Microsoft likely have more significant news to report this week than anything it said at the Tokyo show. Its game sequel Halo 3, which ships Tuesday for Xbox 360, could sell in record-breaking first-day quantities, as Halo 2 did in 2004. GameStop called Halo 3 the fastest- selling game it has ever put up for preorder.

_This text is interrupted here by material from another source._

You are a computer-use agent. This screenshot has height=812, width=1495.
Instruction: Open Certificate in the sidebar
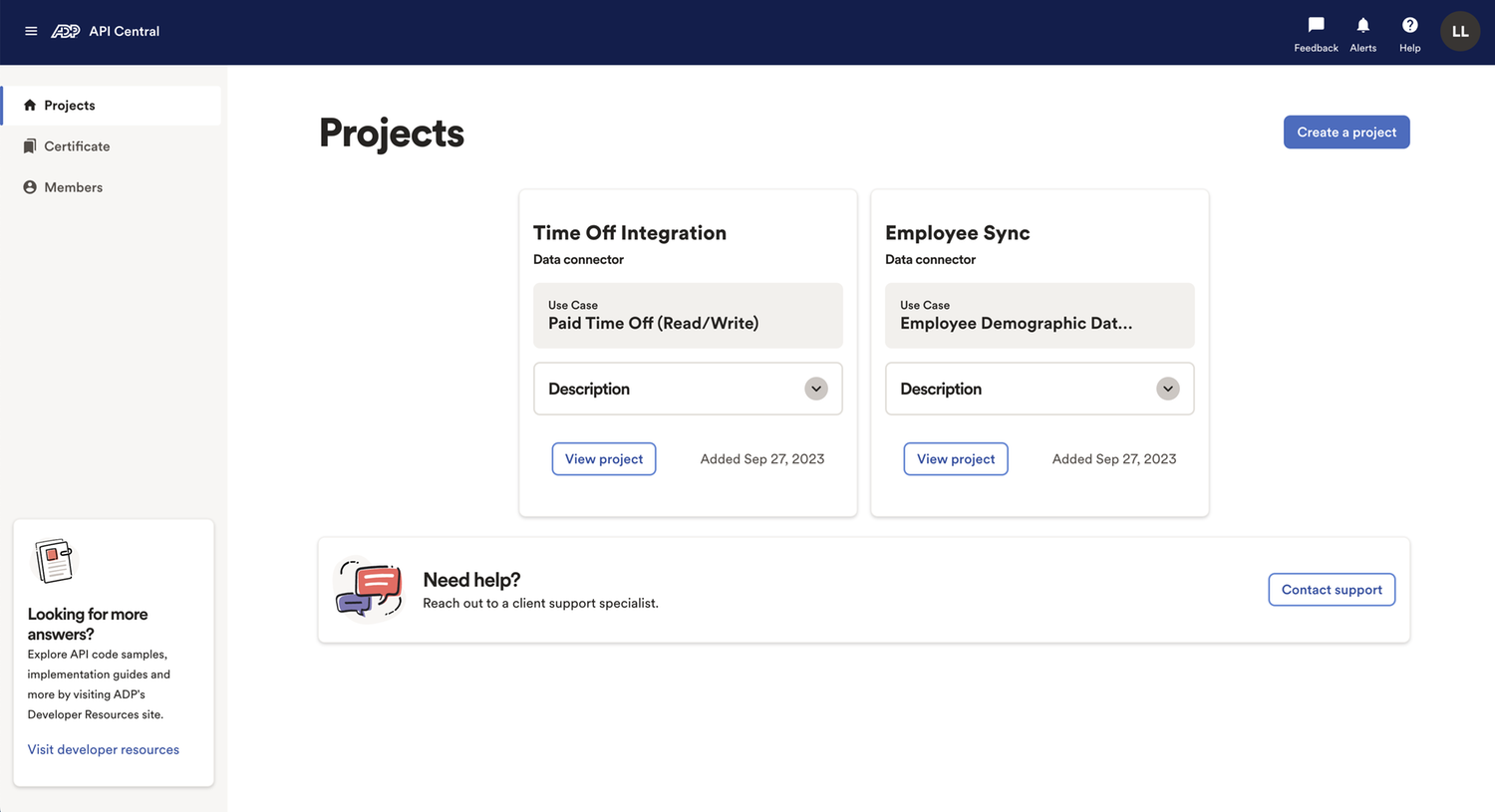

More than 300,000 unique gamers log onto Halo 2 to play online every day on Xbox Live, 2 1/2 years after its release, Jonty Barnes, head of production at Microsoft’s Bungie Studios and Halo 3 executive producer, said Friday at a show session. Microsoft released more maps for Halo 2 in the spring. “We really want to continue” to support the game, Barnes said, and he “hopes to repeat that with Halo 3.” The first two Halo games combined have sold more than 14.8 million units, he said. Halo 2 set entertainment industry history when it logged $125 million in U.S. sales within 24 hours of its November 2004, launch, he said. Updates to the latest entry include a “theater” function. Using it, players can study prior Halo 3 competition that’s been recorded, as with a sporting event, to improve their skills, said Barnes. A public beta test of Halo 3, held for about three weeks in May, drew more than 820,000 participants for more than 12 million hours of play, Barnes said. During the test Microsoft had to triple its server capacity to accommodate demand. The beta test revealed many bugs that Bungie fixed, convincing the company of the need to build beta testing over Xbox Live into the preparation for a game’s launch, Barnes said.
During the same conference session, Phil Spencer, general manager of Microsoft’s first-party publishing, said his company’s “future endeavors go beyond simple Xbox 360 shrink-wrapped product” as it looks to boost its sales in Japan and emerging European markets in particular, but he offered no specifics. Calling Japan “the home of videogames,” Spencer said “for us it’s important to maintain relationships” with its partners there. The Tokyo event is “an exciting show for us” and Japan is “an exciting market” for Microsoft, Spencer said.